* **TASK DESCRIPTION**
With the material below, print exactly the lines between the line holding "639x400 pixels. How" and the line holding "The width and height of the screenshot is (1463, 725).", inclusive. Add nothing else.

* **DATA TO PROCESS**
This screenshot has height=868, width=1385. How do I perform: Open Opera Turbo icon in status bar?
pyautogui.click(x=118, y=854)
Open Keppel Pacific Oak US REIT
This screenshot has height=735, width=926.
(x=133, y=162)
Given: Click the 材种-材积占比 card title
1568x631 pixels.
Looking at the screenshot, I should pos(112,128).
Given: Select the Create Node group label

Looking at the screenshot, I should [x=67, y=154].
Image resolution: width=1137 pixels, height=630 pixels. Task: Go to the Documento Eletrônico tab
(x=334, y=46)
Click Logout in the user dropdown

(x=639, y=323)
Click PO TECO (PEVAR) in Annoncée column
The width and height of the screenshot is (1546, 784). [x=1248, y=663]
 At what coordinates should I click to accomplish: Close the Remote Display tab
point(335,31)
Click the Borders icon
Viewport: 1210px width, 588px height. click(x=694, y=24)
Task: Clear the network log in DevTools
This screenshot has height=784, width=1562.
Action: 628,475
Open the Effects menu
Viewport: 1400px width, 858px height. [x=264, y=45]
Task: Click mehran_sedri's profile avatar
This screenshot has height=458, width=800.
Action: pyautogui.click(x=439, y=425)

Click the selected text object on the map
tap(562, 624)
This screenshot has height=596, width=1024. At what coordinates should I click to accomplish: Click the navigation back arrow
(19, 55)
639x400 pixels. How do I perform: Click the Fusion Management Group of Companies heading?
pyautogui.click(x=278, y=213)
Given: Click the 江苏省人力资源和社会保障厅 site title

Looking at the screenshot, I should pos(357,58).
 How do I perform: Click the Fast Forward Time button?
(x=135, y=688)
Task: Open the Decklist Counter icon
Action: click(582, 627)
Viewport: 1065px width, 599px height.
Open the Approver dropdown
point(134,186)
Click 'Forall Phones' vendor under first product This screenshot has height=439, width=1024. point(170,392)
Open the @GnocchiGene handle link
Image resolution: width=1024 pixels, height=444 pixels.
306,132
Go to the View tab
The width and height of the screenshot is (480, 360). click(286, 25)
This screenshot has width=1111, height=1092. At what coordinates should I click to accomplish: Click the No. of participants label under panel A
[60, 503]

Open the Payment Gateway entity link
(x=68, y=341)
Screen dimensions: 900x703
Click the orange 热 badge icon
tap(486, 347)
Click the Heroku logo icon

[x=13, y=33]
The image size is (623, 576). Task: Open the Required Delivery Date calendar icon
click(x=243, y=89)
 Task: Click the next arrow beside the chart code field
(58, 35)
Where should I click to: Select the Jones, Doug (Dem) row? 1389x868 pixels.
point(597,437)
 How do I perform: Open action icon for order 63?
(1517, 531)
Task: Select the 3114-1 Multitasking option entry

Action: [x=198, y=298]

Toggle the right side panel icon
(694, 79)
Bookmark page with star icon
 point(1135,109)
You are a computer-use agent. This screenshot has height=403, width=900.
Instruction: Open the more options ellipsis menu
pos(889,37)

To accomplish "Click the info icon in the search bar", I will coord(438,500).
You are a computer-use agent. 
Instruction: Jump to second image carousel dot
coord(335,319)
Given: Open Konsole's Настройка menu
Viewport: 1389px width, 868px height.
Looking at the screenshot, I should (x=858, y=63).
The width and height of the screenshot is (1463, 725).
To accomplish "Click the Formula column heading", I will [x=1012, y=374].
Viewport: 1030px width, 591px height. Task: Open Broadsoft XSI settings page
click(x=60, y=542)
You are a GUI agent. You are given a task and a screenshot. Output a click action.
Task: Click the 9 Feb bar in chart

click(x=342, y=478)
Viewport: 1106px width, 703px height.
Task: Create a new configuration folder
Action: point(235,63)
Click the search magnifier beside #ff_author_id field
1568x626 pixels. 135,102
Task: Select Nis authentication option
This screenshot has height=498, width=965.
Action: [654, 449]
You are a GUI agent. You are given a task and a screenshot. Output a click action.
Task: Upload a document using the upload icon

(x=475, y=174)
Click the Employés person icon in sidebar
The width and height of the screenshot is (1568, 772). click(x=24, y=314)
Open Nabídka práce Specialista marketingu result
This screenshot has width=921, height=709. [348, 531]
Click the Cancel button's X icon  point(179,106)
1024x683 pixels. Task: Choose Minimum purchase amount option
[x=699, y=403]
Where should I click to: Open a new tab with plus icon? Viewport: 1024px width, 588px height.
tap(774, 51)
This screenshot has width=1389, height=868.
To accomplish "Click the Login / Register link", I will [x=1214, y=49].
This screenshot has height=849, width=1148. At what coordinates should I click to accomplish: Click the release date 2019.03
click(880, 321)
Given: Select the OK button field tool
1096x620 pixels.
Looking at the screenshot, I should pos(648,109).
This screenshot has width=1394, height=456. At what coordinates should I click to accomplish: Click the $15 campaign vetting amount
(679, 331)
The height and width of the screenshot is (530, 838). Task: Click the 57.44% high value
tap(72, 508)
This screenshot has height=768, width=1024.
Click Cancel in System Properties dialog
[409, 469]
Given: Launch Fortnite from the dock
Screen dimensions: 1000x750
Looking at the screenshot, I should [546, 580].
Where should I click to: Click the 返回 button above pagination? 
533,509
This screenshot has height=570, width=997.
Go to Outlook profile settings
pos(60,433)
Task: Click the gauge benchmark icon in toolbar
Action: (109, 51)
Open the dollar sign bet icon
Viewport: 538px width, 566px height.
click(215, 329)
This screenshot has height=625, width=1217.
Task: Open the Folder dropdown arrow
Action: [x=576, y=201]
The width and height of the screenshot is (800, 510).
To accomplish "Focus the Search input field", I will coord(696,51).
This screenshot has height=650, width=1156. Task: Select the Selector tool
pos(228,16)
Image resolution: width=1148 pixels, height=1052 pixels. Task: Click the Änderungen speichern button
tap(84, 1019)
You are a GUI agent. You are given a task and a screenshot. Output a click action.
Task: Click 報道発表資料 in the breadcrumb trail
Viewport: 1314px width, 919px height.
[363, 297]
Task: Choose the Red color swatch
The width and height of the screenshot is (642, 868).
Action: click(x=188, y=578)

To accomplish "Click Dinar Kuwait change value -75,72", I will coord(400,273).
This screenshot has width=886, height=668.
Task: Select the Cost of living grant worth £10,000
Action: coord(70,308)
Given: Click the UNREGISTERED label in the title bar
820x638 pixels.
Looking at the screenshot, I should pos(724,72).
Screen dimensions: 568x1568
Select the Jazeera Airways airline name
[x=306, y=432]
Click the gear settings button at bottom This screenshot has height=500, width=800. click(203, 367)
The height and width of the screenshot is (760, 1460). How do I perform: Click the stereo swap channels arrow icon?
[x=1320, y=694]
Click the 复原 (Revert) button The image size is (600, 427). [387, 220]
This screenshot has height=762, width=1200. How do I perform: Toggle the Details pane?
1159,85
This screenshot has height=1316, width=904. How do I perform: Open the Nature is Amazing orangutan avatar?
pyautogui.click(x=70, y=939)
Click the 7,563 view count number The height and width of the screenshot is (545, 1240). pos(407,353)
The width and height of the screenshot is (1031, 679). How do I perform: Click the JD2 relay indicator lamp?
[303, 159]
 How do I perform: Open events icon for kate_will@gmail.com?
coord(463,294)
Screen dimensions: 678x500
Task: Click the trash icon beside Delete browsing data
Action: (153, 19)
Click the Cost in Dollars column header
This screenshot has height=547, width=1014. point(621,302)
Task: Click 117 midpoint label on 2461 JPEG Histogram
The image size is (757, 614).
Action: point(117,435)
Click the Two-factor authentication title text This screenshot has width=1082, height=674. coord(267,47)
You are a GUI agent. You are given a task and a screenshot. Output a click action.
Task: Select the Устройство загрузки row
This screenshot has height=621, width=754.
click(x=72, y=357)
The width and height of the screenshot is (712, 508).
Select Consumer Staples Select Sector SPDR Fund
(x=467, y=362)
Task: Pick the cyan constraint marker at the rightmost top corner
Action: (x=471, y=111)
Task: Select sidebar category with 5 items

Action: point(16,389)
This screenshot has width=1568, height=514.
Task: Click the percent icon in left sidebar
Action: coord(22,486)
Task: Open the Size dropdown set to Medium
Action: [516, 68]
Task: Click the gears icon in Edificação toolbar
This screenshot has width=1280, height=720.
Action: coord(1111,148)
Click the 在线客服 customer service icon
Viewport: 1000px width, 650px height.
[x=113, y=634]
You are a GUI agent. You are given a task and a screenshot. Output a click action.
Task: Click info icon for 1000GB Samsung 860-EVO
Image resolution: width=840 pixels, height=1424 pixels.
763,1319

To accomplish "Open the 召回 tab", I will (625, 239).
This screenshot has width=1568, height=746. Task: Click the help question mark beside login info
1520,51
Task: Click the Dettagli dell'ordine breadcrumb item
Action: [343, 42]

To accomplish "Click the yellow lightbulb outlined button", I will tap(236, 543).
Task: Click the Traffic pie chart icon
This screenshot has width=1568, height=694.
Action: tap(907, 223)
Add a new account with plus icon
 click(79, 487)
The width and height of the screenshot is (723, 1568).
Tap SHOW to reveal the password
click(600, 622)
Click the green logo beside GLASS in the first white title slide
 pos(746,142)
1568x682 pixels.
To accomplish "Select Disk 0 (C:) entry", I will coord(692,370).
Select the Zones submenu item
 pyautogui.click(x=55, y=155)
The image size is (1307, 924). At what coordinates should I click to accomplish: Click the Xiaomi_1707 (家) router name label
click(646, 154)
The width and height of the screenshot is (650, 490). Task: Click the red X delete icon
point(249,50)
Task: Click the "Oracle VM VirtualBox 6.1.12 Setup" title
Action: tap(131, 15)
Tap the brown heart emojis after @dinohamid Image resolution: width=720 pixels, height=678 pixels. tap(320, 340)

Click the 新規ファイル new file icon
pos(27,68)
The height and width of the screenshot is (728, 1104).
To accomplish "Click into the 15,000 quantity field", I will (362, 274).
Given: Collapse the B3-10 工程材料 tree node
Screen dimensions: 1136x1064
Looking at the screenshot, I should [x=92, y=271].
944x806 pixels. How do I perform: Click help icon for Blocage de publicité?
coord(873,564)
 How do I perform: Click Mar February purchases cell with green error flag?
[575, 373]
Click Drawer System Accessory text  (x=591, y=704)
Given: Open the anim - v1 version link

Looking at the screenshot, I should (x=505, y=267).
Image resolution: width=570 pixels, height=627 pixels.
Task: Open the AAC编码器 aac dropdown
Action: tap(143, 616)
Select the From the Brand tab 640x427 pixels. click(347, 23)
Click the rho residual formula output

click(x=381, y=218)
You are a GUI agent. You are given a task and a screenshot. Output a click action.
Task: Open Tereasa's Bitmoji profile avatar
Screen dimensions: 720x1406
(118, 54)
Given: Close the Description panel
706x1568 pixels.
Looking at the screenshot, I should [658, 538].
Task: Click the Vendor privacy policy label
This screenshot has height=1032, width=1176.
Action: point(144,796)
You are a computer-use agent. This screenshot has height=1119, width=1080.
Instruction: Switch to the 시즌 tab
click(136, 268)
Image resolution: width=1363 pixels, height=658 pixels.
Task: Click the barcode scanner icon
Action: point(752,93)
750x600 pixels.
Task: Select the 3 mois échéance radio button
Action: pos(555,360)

* **ANSWER TO THIS PROBLEM**
639x400 pixels. How do I perform: Click the Fusion Management Group of Companies heading?
pyautogui.click(x=278, y=213)
Given: Click the 江苏省人力资源和社会保障厅 site title

Looking at the screenshot, I should pos(357,58).
 How do I perform: Click the Fast Forward Time button?
(x=135, y=688)
Task: Open the Decklist Counter icon
Action: click(582, 627)
Viewport: 1065px width, 599px height.
Open the Approver dropdown
point(134,186)
Click 'Forall Phones' vendor under first product This screenshot has height=439, width=1024. point(170,392)
Open the @GnocchiGene handle link
Image resolution: width=1024 pixels, height=444 pixels.
306,132
Go to the View tab
The width and height of the screenshot is (480, 360). click(286, 25)
This screenshot has width=1111, height=1092. At what coordinates should I click to accomplish: Click the No. of participants label under panel A
[60, 503]

Open the Payment Gateway entity link
(x=68, y=341)
Screen dimensions: 900x703
Click the orange 热 badge icon
tap(486, 347)
Click the Heroku logo icon

[x=13, y=33]
The image size is (623, 576). Task: Open the Required Delivery Date calendar icon
click(x=243, y=89)
 Task: Click the next arrow beside the chart code field
(58, 35)
Where should I click to: Select the Jones, Doug (Dem) row? 1389x868 pixels.
point(597,437)
 How do I perform: Open action icon for order 63?
(1517, 531)
Task: Select the 3114-1 Multitasking option entry

Action: [x=198, y=298]

Toggle the right side panel icon
(694, 79)
Bookmark page with star icon
 point(1135,109)
You are a computer-use agent. This screenshot has height=403, width=900.
Instruction: Open the more options ellipsis menu
pos(889,37)

To accomplish "Click the info icon in the search bar", I will coord(438,500).
You are a computer-use agent. 
Instruction: Jump to second image carousel dot
coord(335,319)
Given: Open Konsole's Настройка menu
Viewport: 1389px width, 868px height.
Looking at the screenshot, I should (x=858, y=63).
The width and height of the screenshot is (1463, 725).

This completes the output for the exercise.